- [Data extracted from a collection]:
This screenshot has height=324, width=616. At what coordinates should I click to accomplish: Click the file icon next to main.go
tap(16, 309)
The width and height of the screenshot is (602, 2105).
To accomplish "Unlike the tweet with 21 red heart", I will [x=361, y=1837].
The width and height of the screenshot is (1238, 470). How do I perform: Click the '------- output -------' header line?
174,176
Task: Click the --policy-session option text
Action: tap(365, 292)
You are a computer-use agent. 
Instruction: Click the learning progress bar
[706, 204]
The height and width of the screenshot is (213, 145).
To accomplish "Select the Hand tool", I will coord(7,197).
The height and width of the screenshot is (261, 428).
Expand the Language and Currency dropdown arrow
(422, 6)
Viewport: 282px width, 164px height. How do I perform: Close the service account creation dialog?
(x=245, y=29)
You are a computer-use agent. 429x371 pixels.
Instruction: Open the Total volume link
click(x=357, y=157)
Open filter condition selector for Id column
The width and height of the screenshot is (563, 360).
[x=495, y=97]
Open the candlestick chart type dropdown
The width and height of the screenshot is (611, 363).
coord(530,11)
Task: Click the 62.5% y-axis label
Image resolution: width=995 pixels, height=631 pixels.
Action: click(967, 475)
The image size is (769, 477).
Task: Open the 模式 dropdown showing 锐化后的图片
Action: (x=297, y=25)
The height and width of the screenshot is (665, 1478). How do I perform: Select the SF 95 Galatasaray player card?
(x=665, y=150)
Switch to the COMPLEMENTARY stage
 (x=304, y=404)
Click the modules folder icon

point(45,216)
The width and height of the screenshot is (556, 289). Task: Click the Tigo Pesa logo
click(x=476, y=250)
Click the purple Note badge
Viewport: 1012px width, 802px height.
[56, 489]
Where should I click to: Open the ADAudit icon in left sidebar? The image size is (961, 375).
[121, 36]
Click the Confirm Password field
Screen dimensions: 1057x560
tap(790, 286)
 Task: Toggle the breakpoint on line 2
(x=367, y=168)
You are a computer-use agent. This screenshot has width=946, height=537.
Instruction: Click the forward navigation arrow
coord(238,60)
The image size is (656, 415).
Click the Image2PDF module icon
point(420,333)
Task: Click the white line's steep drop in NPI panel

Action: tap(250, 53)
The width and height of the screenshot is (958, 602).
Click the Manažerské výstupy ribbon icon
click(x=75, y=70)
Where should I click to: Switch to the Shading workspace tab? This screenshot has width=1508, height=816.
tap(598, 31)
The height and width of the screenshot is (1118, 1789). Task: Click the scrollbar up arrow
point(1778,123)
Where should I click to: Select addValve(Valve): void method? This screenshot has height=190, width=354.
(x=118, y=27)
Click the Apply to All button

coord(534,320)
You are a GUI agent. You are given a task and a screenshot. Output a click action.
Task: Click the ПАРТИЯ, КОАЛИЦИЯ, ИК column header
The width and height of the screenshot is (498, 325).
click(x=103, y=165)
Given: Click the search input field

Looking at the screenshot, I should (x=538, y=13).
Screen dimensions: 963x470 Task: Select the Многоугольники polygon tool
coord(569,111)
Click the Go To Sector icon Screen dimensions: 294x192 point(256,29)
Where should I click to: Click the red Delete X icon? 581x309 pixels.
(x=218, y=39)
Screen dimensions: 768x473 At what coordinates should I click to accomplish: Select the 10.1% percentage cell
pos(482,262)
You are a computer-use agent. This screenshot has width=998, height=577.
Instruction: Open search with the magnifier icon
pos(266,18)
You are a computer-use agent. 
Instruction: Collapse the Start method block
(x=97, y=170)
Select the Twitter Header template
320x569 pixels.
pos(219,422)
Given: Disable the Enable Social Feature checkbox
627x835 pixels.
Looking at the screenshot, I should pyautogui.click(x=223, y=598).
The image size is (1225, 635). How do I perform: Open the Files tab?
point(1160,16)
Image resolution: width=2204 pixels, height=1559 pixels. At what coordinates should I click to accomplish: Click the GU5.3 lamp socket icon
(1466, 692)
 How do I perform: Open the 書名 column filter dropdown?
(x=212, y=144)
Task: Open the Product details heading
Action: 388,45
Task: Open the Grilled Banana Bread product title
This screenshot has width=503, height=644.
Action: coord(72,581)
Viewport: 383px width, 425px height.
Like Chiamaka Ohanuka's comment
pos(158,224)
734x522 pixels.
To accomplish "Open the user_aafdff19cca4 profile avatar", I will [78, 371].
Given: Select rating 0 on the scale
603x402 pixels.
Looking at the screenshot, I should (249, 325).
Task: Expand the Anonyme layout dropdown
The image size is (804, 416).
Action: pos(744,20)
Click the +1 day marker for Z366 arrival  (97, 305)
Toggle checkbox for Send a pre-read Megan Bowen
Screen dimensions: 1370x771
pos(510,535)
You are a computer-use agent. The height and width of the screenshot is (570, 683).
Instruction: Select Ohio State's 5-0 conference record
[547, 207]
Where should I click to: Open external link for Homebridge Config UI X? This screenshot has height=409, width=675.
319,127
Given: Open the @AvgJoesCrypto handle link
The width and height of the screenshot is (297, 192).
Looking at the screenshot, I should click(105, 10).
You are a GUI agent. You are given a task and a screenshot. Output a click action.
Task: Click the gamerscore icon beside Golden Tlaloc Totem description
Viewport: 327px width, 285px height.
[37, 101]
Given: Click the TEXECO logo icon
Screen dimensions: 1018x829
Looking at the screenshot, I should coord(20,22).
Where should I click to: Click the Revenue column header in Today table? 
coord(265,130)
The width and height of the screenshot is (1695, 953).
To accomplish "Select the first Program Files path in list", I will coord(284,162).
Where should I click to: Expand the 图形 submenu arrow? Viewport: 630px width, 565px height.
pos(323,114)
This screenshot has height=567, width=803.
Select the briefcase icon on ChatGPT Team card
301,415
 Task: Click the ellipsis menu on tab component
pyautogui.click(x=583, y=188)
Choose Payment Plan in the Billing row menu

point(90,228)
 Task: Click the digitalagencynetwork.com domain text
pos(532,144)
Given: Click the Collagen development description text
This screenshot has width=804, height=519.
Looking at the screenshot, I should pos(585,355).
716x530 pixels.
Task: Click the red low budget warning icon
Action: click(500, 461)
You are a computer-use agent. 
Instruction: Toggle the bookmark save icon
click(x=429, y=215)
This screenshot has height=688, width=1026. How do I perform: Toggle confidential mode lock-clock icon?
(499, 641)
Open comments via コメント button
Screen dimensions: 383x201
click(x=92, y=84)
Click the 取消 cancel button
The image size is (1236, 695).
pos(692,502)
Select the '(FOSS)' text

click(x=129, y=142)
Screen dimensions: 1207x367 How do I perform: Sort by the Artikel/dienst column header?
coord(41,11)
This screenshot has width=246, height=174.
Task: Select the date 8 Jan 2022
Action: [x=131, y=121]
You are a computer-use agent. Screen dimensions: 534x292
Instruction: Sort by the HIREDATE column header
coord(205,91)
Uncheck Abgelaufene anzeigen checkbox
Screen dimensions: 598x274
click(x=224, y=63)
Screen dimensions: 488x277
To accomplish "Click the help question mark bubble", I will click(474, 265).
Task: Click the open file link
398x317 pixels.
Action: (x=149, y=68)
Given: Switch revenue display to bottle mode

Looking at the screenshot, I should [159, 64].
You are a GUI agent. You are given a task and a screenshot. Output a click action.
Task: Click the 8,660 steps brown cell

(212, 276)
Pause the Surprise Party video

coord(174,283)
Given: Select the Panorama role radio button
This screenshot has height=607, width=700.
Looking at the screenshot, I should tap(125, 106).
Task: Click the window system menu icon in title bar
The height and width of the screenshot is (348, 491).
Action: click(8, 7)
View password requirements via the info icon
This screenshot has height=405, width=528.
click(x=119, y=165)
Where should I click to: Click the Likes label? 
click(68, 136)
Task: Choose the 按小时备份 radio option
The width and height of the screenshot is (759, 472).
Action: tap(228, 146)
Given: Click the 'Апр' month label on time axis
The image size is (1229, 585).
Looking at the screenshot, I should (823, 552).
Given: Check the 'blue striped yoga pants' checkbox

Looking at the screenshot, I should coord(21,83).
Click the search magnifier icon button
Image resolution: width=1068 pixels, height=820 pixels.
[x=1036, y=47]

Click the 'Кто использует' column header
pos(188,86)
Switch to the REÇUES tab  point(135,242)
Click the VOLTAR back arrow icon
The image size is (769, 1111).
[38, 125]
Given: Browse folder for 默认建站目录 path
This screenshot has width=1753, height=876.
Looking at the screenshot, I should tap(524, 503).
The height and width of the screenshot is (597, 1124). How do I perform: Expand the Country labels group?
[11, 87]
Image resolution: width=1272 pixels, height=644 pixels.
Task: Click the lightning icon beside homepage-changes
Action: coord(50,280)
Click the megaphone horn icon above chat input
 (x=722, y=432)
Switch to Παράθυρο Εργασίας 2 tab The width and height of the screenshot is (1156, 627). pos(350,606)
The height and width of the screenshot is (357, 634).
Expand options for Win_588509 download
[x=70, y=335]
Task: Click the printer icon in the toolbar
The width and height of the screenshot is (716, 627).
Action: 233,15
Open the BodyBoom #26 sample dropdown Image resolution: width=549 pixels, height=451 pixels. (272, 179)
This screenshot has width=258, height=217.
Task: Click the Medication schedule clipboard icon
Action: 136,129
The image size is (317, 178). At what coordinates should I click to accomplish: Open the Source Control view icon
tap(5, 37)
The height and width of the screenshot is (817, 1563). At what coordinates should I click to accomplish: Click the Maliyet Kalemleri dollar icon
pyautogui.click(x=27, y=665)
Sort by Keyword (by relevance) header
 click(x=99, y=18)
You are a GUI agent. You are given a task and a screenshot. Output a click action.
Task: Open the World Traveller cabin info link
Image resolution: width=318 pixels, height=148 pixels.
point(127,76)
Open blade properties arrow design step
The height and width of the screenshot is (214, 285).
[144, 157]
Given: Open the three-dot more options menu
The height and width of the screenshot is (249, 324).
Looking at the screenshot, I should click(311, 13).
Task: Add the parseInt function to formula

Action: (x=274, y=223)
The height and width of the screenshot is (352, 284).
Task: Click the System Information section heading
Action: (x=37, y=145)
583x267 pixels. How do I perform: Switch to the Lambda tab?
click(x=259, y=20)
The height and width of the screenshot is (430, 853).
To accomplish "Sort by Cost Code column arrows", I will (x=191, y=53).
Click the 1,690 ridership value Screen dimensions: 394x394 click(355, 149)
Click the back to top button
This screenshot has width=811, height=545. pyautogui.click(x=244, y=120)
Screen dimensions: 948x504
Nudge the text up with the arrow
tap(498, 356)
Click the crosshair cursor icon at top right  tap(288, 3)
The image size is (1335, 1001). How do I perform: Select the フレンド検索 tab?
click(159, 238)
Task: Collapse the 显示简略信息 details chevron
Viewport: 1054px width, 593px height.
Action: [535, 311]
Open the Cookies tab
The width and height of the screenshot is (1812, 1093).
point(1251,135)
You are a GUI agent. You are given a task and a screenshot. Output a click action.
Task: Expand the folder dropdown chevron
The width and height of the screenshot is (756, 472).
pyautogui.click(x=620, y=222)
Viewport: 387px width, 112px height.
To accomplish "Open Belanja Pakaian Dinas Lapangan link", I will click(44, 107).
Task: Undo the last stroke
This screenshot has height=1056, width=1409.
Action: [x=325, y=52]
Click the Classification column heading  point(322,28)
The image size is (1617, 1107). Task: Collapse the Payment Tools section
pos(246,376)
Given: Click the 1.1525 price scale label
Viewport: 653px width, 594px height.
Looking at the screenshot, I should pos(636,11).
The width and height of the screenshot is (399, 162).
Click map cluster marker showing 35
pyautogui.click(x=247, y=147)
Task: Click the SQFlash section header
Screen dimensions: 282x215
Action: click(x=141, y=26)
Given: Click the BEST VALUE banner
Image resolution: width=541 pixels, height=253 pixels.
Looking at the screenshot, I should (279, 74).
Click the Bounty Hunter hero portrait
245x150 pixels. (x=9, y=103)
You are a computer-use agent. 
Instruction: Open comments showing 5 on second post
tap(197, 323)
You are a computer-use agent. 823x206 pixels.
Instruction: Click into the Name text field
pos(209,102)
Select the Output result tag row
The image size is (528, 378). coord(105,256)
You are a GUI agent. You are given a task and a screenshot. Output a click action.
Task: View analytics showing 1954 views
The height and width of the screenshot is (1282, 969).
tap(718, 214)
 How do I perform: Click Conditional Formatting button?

- [Task statement]: Repeat the entries exactly, starting at the line containing "Given: Click the search input field" and ending at the line containing "point(1160,16)".

- [Exercise response]:
Given: Click the search input field

Looking at the screenshot, I should (x=538, y=13).
Screen dimensions: 963x470 Task: Select the Многоугольники polygon tool
coord(569,111)
Click the Go To Sector icon Screen dimensions: 294x192 point(256,29)
Where should I click to: Click the red Delete X icon? 581x309 pixels.
(x=218, y=39)
Screen dimensions: 768x473 At what coordinates should I click to accomplish: Select the 10.1% percentage cell
pos(482,262)
You are a computer-use agent. This screenshot has width=998, height=577.
Instruction: Open search with the magnifier icon
pos(266,18)
You are a computer-use agent. 
Instruction: Collapse the Start method block
(x=97, y=170)
Select the Twitter Header template
320x569 pixels.
pos(219,422)
Given: Disable the Enable Social Feature checkbox
627x835 pixels.
Looking at the screenshot, I should pyautogui.click(x=223, y=598).
The image size is (1225, 635). How do I perform: Open the Files tab?
point(1160,16)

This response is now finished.